About this task – In your copy, drop the images and return each record exactly as it stands.

(Stored records)

<<<<

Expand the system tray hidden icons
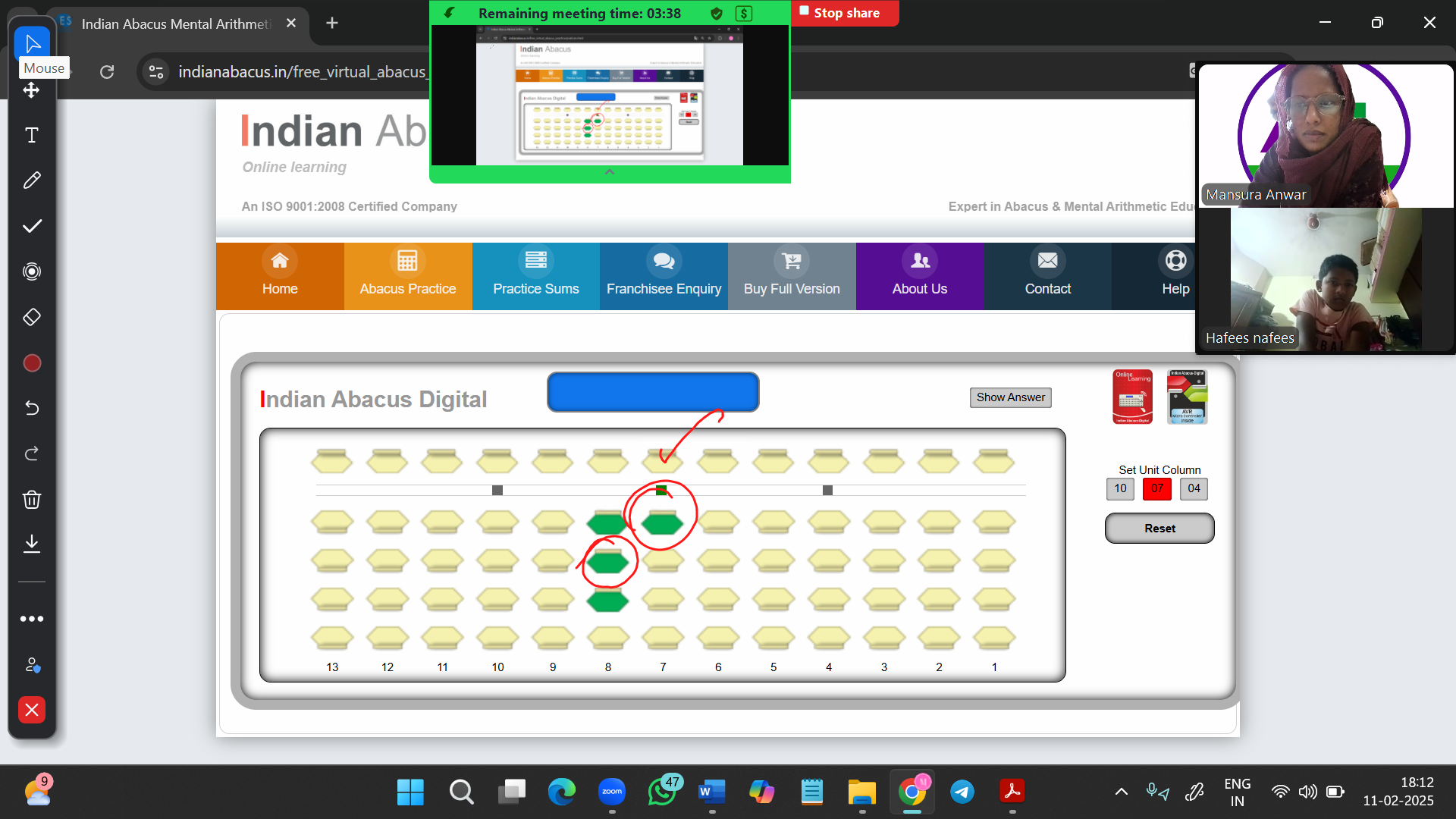This screenshot has height=819, width=1456. click(x=1121, y=792)
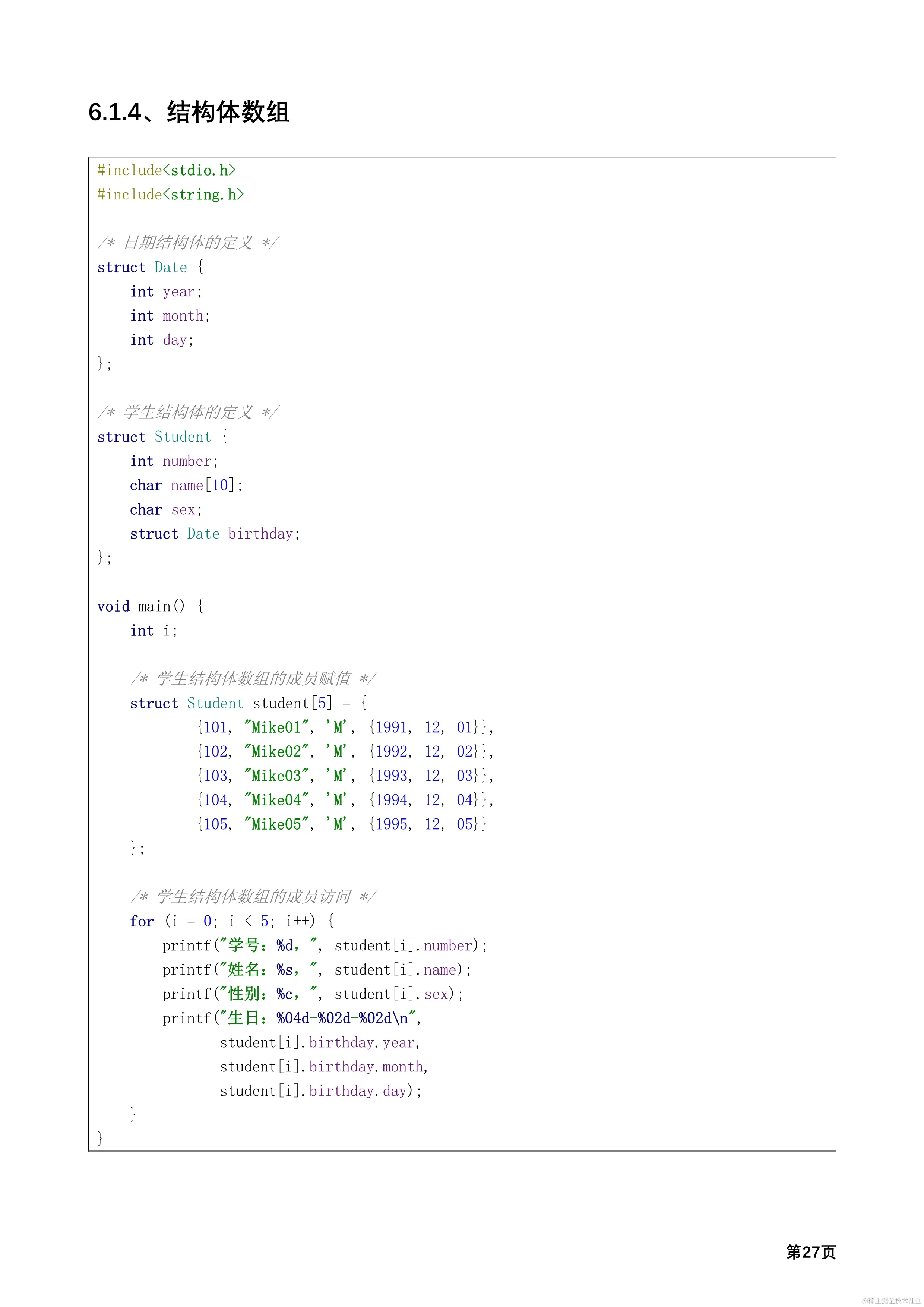Click the student[i].birthday.day line
924x1307 pixels.
[320, 1091]
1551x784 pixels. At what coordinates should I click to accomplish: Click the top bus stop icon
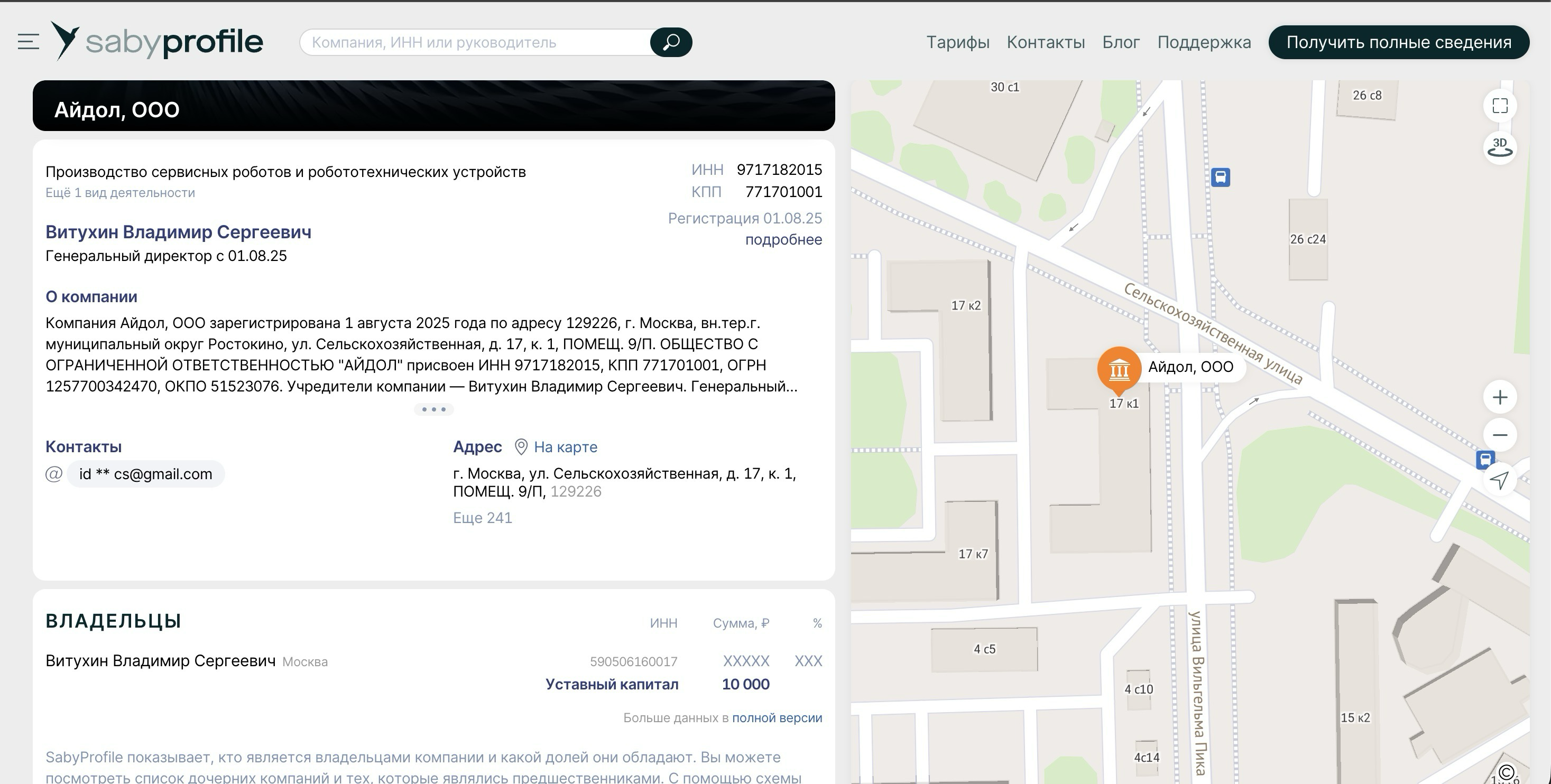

>>>>

Answer box –
Expand the system tray hidden icons
This screenshot has height=819, width=1456. click(x=1121, y=792)
Click the student[i].birthday.day line
924x1307 pixels.
[320, 1091]
1551x784 pixels. At what coordinates should I click to accomplish: Click the top bus stop icon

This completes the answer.